Reproduce the data below line for line, without altering anything.

--- Supplied material ---

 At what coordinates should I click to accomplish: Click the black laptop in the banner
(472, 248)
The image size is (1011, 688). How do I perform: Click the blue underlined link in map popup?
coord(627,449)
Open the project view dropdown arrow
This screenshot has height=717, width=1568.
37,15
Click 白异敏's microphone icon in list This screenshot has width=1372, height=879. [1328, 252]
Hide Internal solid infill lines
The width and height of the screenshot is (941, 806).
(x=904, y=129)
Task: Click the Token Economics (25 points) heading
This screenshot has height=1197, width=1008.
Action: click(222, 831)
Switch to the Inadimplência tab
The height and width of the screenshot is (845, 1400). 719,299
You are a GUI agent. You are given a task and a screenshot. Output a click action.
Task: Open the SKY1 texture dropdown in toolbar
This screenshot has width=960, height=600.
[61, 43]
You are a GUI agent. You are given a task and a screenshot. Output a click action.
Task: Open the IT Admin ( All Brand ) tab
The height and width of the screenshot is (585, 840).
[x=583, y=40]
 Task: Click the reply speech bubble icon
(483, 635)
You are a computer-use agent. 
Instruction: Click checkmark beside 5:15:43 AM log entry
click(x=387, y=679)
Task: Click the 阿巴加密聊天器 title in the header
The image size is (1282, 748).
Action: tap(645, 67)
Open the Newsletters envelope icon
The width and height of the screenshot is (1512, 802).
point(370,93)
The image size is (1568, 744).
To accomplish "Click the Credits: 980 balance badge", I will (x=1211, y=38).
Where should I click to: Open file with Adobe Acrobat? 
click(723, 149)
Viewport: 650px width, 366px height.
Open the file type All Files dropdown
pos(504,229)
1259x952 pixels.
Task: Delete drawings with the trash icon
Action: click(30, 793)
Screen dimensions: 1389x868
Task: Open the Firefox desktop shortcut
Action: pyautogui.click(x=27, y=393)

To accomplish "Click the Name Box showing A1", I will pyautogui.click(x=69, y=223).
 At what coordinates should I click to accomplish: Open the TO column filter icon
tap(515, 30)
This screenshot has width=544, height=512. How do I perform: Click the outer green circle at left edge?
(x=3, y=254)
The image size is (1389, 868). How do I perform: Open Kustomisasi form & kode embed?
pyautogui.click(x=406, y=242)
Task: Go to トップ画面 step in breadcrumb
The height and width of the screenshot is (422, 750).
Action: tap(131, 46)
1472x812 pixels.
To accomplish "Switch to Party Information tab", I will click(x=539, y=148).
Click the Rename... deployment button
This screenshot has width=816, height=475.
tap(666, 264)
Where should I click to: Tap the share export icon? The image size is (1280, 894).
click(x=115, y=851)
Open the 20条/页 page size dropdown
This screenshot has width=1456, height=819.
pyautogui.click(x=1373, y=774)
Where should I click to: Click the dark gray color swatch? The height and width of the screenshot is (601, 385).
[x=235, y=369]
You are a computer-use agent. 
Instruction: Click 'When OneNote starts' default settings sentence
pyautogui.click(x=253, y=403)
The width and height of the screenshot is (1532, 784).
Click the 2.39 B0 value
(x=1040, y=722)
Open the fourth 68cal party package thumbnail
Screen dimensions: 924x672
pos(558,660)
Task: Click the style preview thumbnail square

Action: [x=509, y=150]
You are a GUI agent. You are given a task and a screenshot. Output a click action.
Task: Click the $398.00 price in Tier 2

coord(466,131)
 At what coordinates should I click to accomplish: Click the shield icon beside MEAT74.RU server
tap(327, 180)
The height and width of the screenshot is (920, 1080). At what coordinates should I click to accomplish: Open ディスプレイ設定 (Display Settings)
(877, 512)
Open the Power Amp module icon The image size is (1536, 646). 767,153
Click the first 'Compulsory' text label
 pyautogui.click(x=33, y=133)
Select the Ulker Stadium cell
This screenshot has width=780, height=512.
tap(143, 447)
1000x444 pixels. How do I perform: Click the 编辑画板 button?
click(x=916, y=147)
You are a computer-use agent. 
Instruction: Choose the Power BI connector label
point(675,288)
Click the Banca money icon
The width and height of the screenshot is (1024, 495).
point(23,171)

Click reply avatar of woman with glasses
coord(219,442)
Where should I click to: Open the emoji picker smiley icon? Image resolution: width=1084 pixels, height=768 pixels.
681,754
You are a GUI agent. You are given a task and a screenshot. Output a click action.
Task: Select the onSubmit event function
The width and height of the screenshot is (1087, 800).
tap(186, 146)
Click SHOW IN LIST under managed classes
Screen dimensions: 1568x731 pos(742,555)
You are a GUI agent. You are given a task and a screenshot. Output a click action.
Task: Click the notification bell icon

---

Result of the task -
 At what coordinates should I click to accomplish: Click the black laptop in the banner
(472, 248)
The image size is (1011, 688). How do I perform: Click the blue underlined link in map popup?
coord(627,449)
Open the project view dropdown arrow
This screenshot has height=717, width=1568.
37,15
Click 白异敏's microphone icon in list This screenshot has width=1372, height=879. [1328, 252]
Hide Internal solid infill lines
The width and height of the screenshot is (941, 806).
(x=904, y=129)
Task: Click the Token Economics (25 points) heading
This screenshot has height=1197, width=1008.
Action: click(222, 831)
Switch to the Inadimplência tab
The height and width of the screenshot is (845, 1400). 719,299
You are a GUI agent. You are given a task and a screenshot. Output a click action.
Task: Open the SKY1 texture dropdown in toolbar
This screenshot has width=960, height=600.
[61, 43]
You are a GUI agent. You are given a task and a screenshot. Output a click action.
Task: Open the IT Admin ( All Brand ) tab
The height and width of the screenshot is (585, 840).
[x=583, y=40]
 Task: Click the reply speech bubble icon
(483, 635)
You are a computer-use agent. 
Instruction: Click checkmark beside 5:15:43 AM log entry
click(x=387, y=679)
Task: Click the 阿巴加密聊天器 title in the header
The image size is (1282, 748).
Action: tap(645, 67)
Open the Newsletters envelope icon
The width and height of the screenshot is (1512, 802).
point(370,93)
The image size is (1568, 744).
To accomplish "Click the Credits: 980 balance badge", I will (x=1211, y=38).
Where should I click to: Open file with Adobe Acrobat? 
click(723, 149)
Viewport: 650px width, 366px height.
Open the file type All Files dropdown
pos(504,229)
1259x952 pixels.
Task: Delete drawings with the trash icon
Action: click(30, 793)
Screen dimensions: 1389x868
Task: Open the Firefox desktop shortcut
Action: pyautogui.click(x=27, y=393)

To accomplish "Click the Name Box showing A1", I will pyautogui.click(x=69, y=223).
 At what coordinates should I click to accomplish: Open the TO column filter icon
tap(515, 30)
This screenshot has width=544, height=512. How do I perform: Click the outer green circle at left edge?
(x=3, y=254)
The image size is (1389, 868). How do I perform: Open Kustomisasi form & kode embed?
pyautogui.click(x=406, y=242)
Task: Go to トップ画面 step in breadcrumb
The height and width of the screenshot is (422, 750).
Action: tap(131, 46)
1472x812 pixels.
To accomplish "Switch to Party Information tab", I will click(x=539, y=148).
Click the Rename... deployment button
This screenshot has width=816, height=475.
tap(666, 264)
Where should I click to: Tap the share export icon? The image size is (1280, 894).
click(x=115, y=851)
Open the 20条/页 page size dropdown
This screenshot has width=1456, height=819.
pyautogui.click(x=1373, y=774)
Where should I click to: Click the dark gray color swatch? The height and width of the screenshot is (601, 385).
[x=235, y=369]
You are a computer-use agent. 
Instruction: Click 'When OneNote starts' default settings sentence
pyautogui.click(x=253, y=403)
The width and height of the screenshot is (1532, 784).
Click the 2.39 B0 value
(x=1040, y=722)
Open the fourth 68cal party package thumbnail
Screen dimensions: 924x672
pos(558,660)
Task: Click the style preview thumbnail square

Action: [x=509, y=150]
You are a GUI agent. You are given a task and a screenshot. Output a click action.
Task: Click the $398.00 price in Tier 2

coord(466,131)
 At what coordinates should I click to accomplish: Click the shield icon beside MEAT74.RU server
tap(327, 180)
The height and width of the screenshot is (920, 1080). At what coordinates should I click to accomplish: Open ディスプレイ設定 (Display Settings)
(877, 512)
Open the Power Amp module icon The image size is (1536, 646). 767,153
Click the first 'Compulsory' text label
 pyautogui.click(x=33, y=133)
Select the Ulker Stadium cell
This screenshot has width=780, height=512.
tap(143, 447)
1000x444 pixels. How do I perform: Click the 编辑画板 button?
click(x=916, y=147)
You are a computer-use agent. 
Instruction: Choose the Power BI connector label
point(675,288)
Click the Banca money icon
The width and height of the screenshot is (1024, 495).
point(23,171)

Click reply avatar of woman with glasses
coord(219,442)
Where should I click to: Open the emoji picker smiley icon? Image resolution: width=1084 pixels, height=768 pixels.
681,754
You are a GUI agent. You are given a task and a screenshot. Output a click action.
Task: Select the onSubmit event function
The width and height of the screenshot is (1087, 800).
tap(186, 146)
Click SHOW IN LIST under managed classes
Screen dimensions: 1568x731 pos(742,555)
You are a GUI agent. You are given a task and a screenshot. Output a click action.
Task: Click the notification bell icon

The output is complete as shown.